No Refúgio de Lamok
Yv Tahr havia marcado um encontro com Jo Mara no Refúgio de Lamok, um restaurante típico na parte velha de Kobana Tal, junto ao rio que cortava a cidade. Na noite sem lua de Rorqal-IV, a estrela secundária do sistema, uma anã vermelha denominada simplesmente de Rorqal B, brilhava como uma estrela de média grandeza.
- A especialidade da casa é patas de quni ao forno - adiantou Tahr, quando sentaram-se à uma mesa nos fundos do salão de jantar.
Jo Mara examinou-o com atenção; o homem vestia-se de preto, como um executivo, e parecia bem-educado, mas não havia como definir exatamente o que ele era. Pensou em usar um dos seus truques de controle mental, mas decidiu que seria melhor deixar Tahr falar primeiro.
- Não vim pelo jantar - retrucou. - Diga logo o que quer comigo.
Tahr deu de ombros.
- Imaginei que Pah Tamor iria enviar um preposto para participar desta licitação - declarou Tahr. - Afinal, não é todo dia que alguém se arrisca a colocar um Olho de Agothar para desbloqueio em licitação, e ele quer muito pôr as mãos num. Da mesma forma, Kah Summ, e o governo local.
- Você também, imagino - avaliou Jo Mara.
- O grupo ao qual represento, quer dizer - replicou Tahr. - Afinal, este não é um Olho de Agothar comum; é o próprio dispositivo-mestre, aquele que pode reprogramar todos os outros.

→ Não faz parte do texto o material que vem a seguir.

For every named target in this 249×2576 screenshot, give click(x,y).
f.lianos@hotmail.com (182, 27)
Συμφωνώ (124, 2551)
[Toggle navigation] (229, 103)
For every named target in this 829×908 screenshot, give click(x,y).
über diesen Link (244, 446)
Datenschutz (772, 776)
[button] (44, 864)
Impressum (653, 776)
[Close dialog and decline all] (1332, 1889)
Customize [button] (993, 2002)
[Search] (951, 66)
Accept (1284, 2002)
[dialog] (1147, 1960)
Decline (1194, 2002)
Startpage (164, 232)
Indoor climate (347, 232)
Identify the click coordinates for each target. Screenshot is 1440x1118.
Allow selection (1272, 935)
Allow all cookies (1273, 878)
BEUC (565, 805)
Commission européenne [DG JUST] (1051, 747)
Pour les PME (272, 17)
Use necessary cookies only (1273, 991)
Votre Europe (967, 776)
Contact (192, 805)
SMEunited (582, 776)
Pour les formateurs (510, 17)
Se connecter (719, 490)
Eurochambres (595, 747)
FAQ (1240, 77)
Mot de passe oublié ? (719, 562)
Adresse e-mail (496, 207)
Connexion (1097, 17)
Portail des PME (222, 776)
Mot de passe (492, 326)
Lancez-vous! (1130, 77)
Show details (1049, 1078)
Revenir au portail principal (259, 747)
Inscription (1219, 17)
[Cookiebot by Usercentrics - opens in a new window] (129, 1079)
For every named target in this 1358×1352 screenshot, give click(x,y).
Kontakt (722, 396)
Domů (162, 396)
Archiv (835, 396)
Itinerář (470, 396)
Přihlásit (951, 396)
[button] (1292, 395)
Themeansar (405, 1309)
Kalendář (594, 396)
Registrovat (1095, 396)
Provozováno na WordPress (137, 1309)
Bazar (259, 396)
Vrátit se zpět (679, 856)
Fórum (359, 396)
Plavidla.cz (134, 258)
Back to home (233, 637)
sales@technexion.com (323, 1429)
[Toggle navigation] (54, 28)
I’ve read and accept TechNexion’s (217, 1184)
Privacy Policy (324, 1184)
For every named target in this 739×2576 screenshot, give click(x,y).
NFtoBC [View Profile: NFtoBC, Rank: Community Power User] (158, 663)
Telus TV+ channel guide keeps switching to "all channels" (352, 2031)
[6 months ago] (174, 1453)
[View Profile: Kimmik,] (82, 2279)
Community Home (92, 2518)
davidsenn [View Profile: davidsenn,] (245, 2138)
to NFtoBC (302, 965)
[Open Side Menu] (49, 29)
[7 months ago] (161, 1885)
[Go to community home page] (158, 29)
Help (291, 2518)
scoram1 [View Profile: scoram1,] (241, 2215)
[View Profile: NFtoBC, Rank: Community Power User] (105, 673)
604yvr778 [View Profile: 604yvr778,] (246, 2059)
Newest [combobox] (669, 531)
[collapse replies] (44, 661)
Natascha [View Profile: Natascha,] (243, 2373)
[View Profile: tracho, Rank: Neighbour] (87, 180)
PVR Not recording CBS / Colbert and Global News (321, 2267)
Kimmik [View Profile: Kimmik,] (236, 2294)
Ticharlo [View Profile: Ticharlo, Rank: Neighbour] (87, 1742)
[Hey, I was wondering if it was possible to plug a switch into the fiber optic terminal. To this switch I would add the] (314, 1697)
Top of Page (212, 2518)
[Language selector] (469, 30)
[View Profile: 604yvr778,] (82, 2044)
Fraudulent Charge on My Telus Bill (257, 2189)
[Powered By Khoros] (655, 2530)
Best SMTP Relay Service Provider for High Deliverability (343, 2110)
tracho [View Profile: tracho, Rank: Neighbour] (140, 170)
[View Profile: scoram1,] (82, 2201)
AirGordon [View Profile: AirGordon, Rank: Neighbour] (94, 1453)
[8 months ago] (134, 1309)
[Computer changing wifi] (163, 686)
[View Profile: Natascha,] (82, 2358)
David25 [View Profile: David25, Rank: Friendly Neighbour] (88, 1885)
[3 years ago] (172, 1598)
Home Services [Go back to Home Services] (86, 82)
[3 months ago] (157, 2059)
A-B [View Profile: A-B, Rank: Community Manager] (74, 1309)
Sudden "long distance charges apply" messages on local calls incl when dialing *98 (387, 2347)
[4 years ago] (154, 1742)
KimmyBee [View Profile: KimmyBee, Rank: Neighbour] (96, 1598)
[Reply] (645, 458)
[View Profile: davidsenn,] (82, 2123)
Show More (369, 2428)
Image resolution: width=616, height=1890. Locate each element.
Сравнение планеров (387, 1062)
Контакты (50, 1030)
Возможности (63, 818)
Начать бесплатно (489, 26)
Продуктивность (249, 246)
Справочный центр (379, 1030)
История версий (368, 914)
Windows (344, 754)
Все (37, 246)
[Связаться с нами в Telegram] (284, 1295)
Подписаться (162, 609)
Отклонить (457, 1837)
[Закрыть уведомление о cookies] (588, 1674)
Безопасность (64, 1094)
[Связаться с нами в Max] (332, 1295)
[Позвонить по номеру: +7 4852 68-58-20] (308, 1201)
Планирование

Jo Mara ergueu as sobrancelhas; bem, isso era algo que Pah Tamor não havia lhe dito. Nem conseguia imaginar o valor do artefato, se é que podia ser mensurado; certamente, ultrapassava a casa das dezenas de milhões de créditos.
- Surpresa? - Indagou Tahr, encarando-a com ar divertido. - Seu antigo mentor não havia lhe dito, não é?
- Talvez não considerasse a informação essencial - respondeu Jo Mara, aborrecida. - O combinado era apenas quebrar a proteção, eu sequer iria colocar as mãos no dispositivo.
- Mas agora, tudo mudou, não é mesmo? Está começando a imaginar que o jogo talvez seja um pouco maior do que imaginou, correto?
- Quem é o seu grupo? - Atalhou Jo Mara, de modo incisivo.
- Represento o Consórcio Natthyr de Rowera Central - informou Tahr calmamente. - Já deve ter ouvido falar de nós.
Os Natthyr, recordou-se Jo Mara, eram uma influente casa comercial que controlavam centenas de mundos próximos ao Núcleo Galáctico, o mais importante deles sendo Rowera Central.
- Kah Summ também tem essa informação? Sobre o artefato? - Indagou Jo Mara.
- Por ora, apenas nós, do Consórcio, Pah Tamor, e agora você, sabem o que realmente temos aqui, em Rorqal. Pah Tamor a enviou justamente para que desbloqueasse o Olho de Agothar antes que Summ o fizesse e descobrisse do que se trata; imagino que Summ preferirá ficar com o dispositivo para si próprio, em vez de receber o dinheiro da licitação.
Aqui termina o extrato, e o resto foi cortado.